“Cachorros de palha”: John Gray e a hipótese Gaia

O humanismo é uma religião secular montada com fragmentos deteriorados do mito cristão. Ao contrário, a hipótese Gaia — a teoria de que a Terra é um sistema auto-regulado cujo comportamento se assemelha, de certas formas, ao de um organismo — incorpora o mais rigoroso naturalismo científico.

No modelo de James Lovelock para Daisyworld, um planeta onde existem apenas margaridas pretas e brancas, a temperatura global torna-se auto-regulada. Daisyworld é iluminado por um sol cada vez mais quente. As margaridas brancas refletem o calor do sol, esfriando, assim, a superfície do planeta, enquanto as margaridas pretas absorvem o calor, esquentando a superfície. Sem nenhum elemento de propósito, essas margaridas interagem para esfriar seu mundo, a despeito do sol cada vez mais quente.

Como mostra o modelo Daisyworld, a hipótese Gaia é consistente com a mais estreita ortodoxia científica. Ainda assim, a hostilidade que lhe votam os fundamentalistas científicos é bem-fundamentada. No fundo, o conflito entre a teoria Gaia e a ortodoxia corrente não é uma controvérsia científica. É um embate de mitos — um formado pelo cristianismo, o outro por uma fé muito mais antiga.

A teoria Gaia restabelece o vínculo entre humanos e o resto da natureza que era afirmado pela religião primordial da humanidade, o animismo. Nas fés monoteístas, Deus é o garantidor final de sentido à vida humana. Para Gaia, a vida humana não tem mais sentido do que a vida dos fungos.

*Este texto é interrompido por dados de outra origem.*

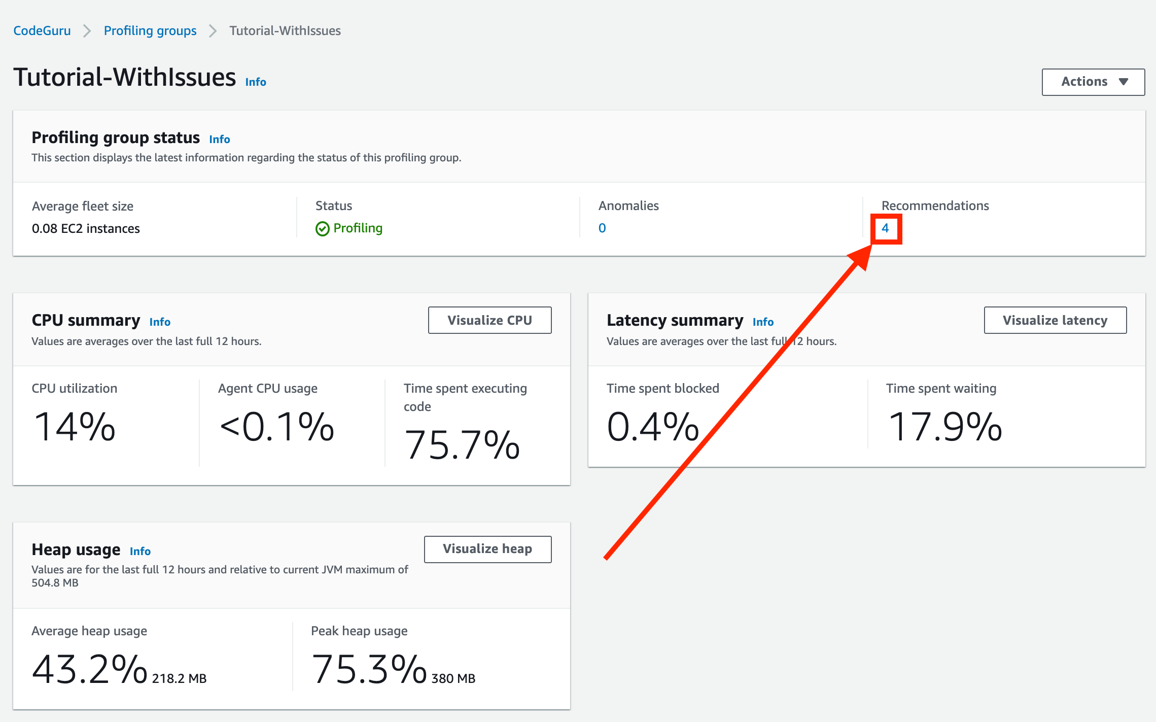
Task: Open the 4 Recommendations link
Action: [x=885, y=228]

Lovelock escreveu que Gaia recebeu o nome da antiga deusa grega da Terra por sugestão de seu amigo, o romancista William Golding. Mas a ideia de Gaia é antecipada mais claramente numa linha do Tao Te Ching, a mais antiga escritura taoísta. Nos antigos rituais chineses, cachorros de palha eram usados como oferendas para os deuses. Durante o ritual, eram tratados com a mais profunda reverência. Quando terminava, e não sendo mais necessários, eram pisoteados e jogados fora: “Céu e terra não têm atributos e não estabelecem diferenças: tratam as miríades de criaturas como cachorros de palha.” Se os humanos perturbarem o equilíbrio da Terra, serão pisoteados e jogados fora. Os críticos da teoria Gaia dizem que a rejeitam porque não é científica. A verdade é que têm medo e ódio da teoria, porque isso significa que os humanos nunca podem ser nada além de cachorros de palha.

GRAY, John, Cachorros de palha. Trad. de Maria Lucia de Oliveira. Rio de Janeiro/São Paulo: Record, 2007, p. 48-50.